I'm experiencing an error message when working with a list column after using rsample. I created a sample of sanitized data as a csv and it seems to reproduce the issue. This csv file here.
(Incidentally is there a better way to share example data on here?)
Here is the script and error message:
# (so you know what's loaded in my environment)
library(tufte)
library(tidyverse)
library(lubridate)
library(foreach)
library(doParallel)
library(scales)
library(kableExtra)
library(rmarkdown)
library(dbplyr)
library(DBI)
library(odbc)
library(rlang)
library(rsample)
library(Metrics)
example_data <- read_csv("example_data.csv")

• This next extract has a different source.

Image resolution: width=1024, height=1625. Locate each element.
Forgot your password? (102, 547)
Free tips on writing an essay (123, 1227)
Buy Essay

example_split <- initial_split(example_data, 0.9)
training_data <- training(example_split)
testing_data <- testing(example_split)
# 5 fold split stratified on spender
train_cv <- vfold_cv(training_data, 5, strata = j) %>%
# create training and validation sets within each fold
mutate(train = map(splits, ~training(.x)),
validate = map(splits, ~testing(.x)))
# everything works up till this point. It's when I try to do anything with train_cv that I encounter issues.
blah <- train_cv %>%
crossing(mtry = c(1,2))
> Error: `x` must be a vector, not a `rsplit/vfold_split` object
blah2 <- train_cv %>%
crossing(nrounds = c(100, 150, 200))
> Error: `x` must be a vector, not a `rsplit/vfold_split` object
Here's how train_cv
looks before trying to use it with crossing():
train_cv
# 5-fold cross-validation using stratification
# A tibble: 5 x 4
splits id train validate
* <named list> <chr> <named list> <named list>
1 <split [72K/18K]> Fold1 <tibble [72,000 × 10]> <tibble [18,001 × 10]>
2 <split [72K/18K]> Fold2 <tibble [72,001 × 10]> <tibble [18,000 × 10]>
3 <split [72K/18K]> Fold3 <tibble [72,001 × 10]> <tibble [18,000 × 10]>
4 <split [72K/18K]> Fold4 <tibble [72,001 × 10]> <tibble [18,000 × 10]>
5 <split [72K/18K]> Fold5 <tibble [72,001 × 10]> <tibble [18,000 × 10]>
Desired outcome is that there will be a new column 'mtry' and each existing row (fold) will have a row for mtry = 1 and another for mtry = 2.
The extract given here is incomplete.